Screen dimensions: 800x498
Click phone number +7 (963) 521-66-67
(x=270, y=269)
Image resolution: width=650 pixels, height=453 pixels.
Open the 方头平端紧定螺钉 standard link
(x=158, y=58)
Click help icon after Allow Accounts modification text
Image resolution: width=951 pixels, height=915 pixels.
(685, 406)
--
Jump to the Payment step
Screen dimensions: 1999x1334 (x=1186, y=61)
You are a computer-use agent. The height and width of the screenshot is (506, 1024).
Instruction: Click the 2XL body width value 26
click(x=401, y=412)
--
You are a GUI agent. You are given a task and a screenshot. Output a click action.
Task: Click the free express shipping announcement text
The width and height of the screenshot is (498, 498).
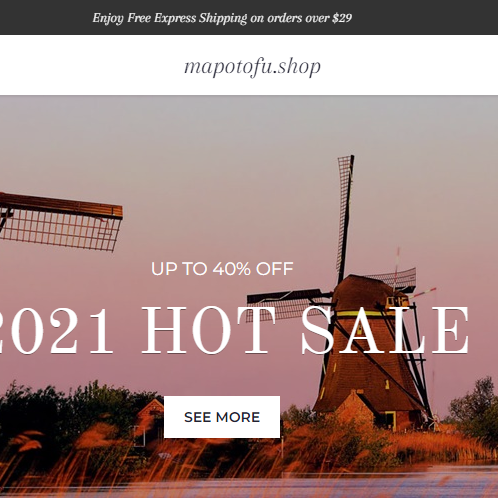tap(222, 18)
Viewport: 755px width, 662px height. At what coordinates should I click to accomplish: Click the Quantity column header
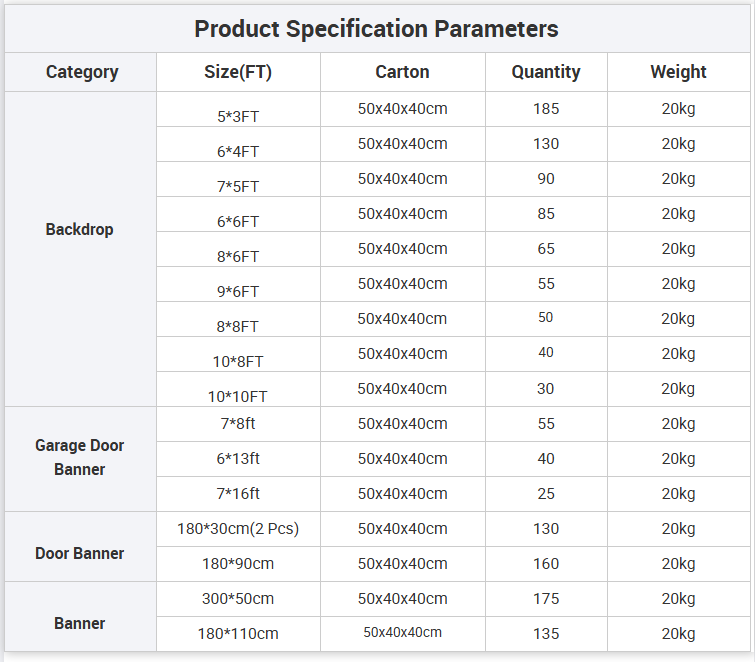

→ **EXERCISE OBJECTIVE**
Whenever the word "agent" shows up in a line of the entries above, copy that line.

→ **ANSWER SECTION**
You are a computer-use agent. The height and width of the screenshot is (506, 1024).
You are a GUI agent. You are given a task and a screenshot. Output a click action.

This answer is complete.